Patch Tuesday, Microsoft’s monthly report of security updates, brought 90 CVEs, including some vulnerabilities that were being actively exploited.

Some vulnerabilities originated in Chromium, meaning both Microsoft Edge and Google Chrome may have been affected. Here are the most critical flaws and patches disclosed by Microsoft on Aug. 13.

Six zero-day flaws had been exploited

Threat actors had already taken advantage of six zero-day exploits in particular:

• CVE-2024-38106: an elevation of privilege vulnerability in the Windows kernel.
• CVE-2024-38107: an elevation of privilege vulnerability in the Windows Power Dependency Coordinator.
• CVE-2024-38178: in which remote code execution could have been possible if a user clicked a link using Edge in Internet Explorer Mode.
• CVE-2024-38189: in which opening a malicious Microsoft Office Project file under certain conditions could enable remote code execution.
• CVE-2024-38193: an elevation of privilege vulnerability that could give an attacker SYSTEM privileges.
• CVE-2024-38213: in which an attacker could bypass the SmartScreen protection that pops up when a user downloads something from the internet.

SEE: Organizations may want to assess how their privacy and data storage policies intersect with Microsoft’s Copilot AI.

NIST labels two vulnerabilities as ‘critical’

Other notable items in this month’s Patch Tuesday were those rated as critical according to the National Vulnerability Database’s Common Vulnerability Scoring System from NIST. These were:

• CVE-2024-38140: a remote code execution vulnerability that could occur if a program was using a Pragmatic General Multicast port to listen.
• CVE-2024-38063: a remote code execution vulnerability enabled by sending repeated malicious IPv6 packets.

Another vulnerability, CVE-2024-38202, is remarkable because Microsoft has not yet released a patch for it. To mitigate this elevation of privilege vulnerability in Windows Update, Redmond recommends auditing user access to objects, operations, and files.

The complete steps for protecting against this vulnerability can be found in the recommended actions section of the vulnerability’s listing.

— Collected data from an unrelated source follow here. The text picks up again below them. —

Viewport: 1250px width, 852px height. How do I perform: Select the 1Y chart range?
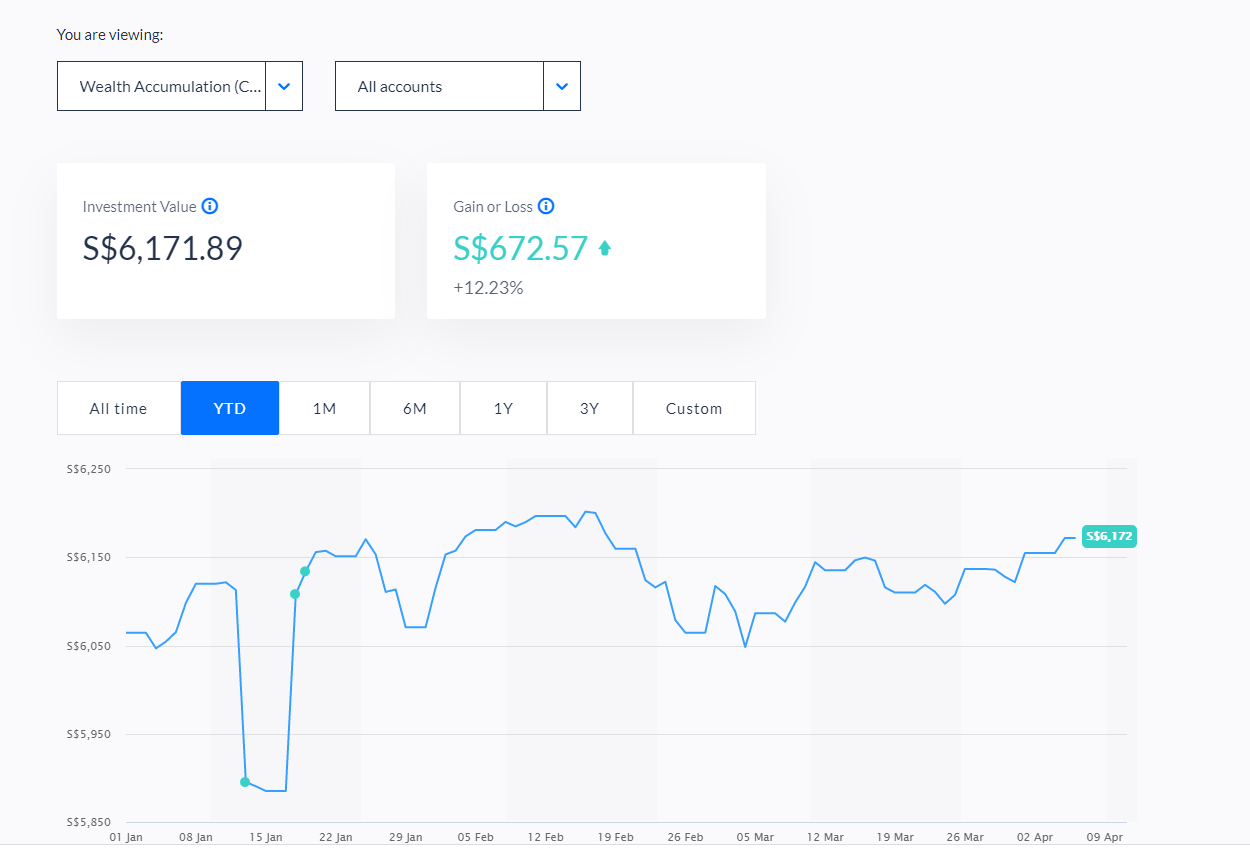tap(503, 408)
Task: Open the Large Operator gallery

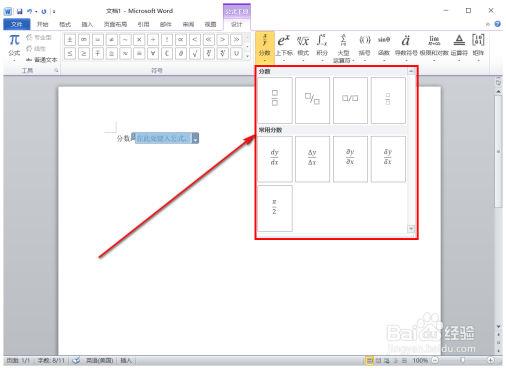Action: (x=343, y=48)
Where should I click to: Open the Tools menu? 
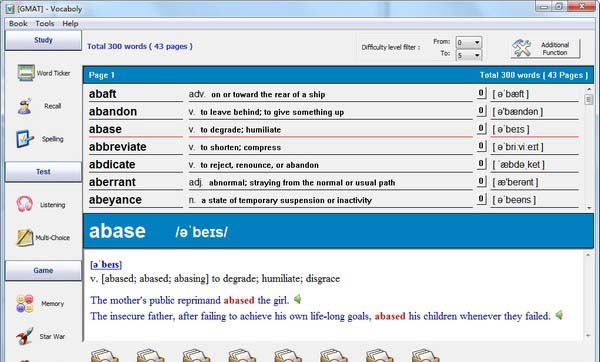click(x=45, y=24)
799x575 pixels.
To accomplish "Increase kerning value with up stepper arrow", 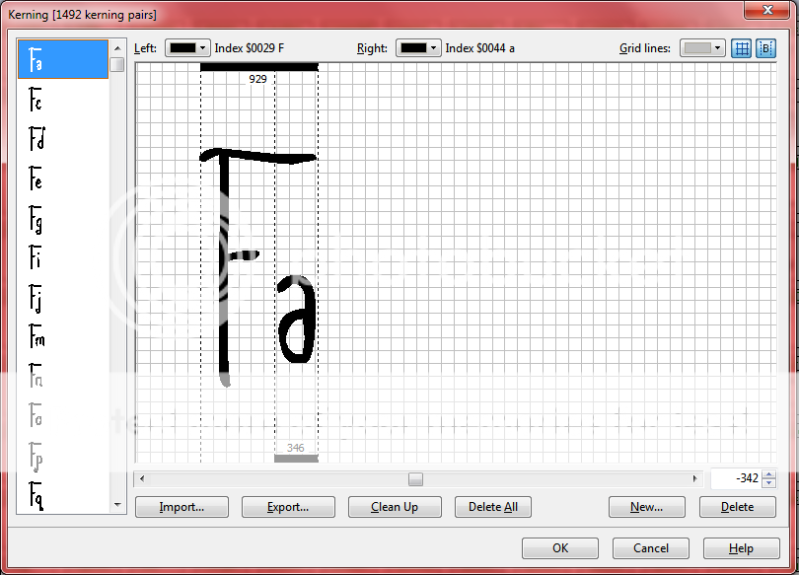I will pos(768,474).

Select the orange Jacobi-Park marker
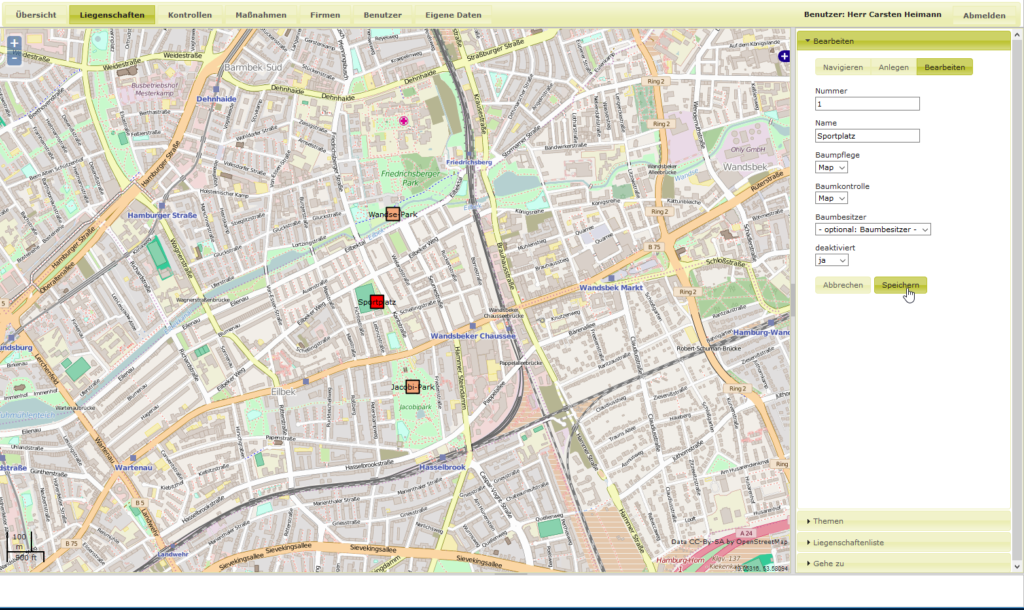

A group of vulnerabilities originate in Chromium

Business users around the world should use the most up-to-date versions of Edge as well as Google Chrome, since some of the vulnerabilities originate in the Chromium Open Source Software used in both browsers.

Relevant Chrome and Chromium vulnerabilities are as follows:

• MITRE CVE 7532: possible out-of-bounds memory access in ANGLE, a graphics engine layer in Chrome.
• MITRE CVE 7533: a use-after-free exploit on Chrome in iOS.
• MITRE CVE 7534: heap buffer overflow in Layout.
• MITRE CVE 7535: inappropriate implementation in V8.
• MITRE CVE 7536: a use-after-free exploit in WebAudio.
• MITRE CVE 7550: Type Confusion in V8.
• MITRE CVE 38218: an HTML-based memory-corruption vulnerability in Microsoft Edge.
• MITRE CVE 38219: a remote code execution vulnerability in Microsoft Edge.

Attackers could have potentially used these vulnerabilities to perform arbitrary code execution before they were patched.

Reminder: keep browsers and operating systems up to date

Most exploits mentioned in the patch report are covered by the August security updates, so the only action administrators need to take in response is to keep up to date.

Similarly, the mitigation for these Chromium flaws is to update Microsoft Edge or Google Chrome to the latest versions.

In Edge, check which version is running and find updates by going to the meatball menu (…) on the right-hand side. Select “Help” and “Feedback,” then select “Microsoft Edge.”

In Chrome, select “About Google Chrome” in the menu bar or select the kebab menu (three vertical dots) on the top-right of the window. From there, select “Help,” then “About Google Chrome.”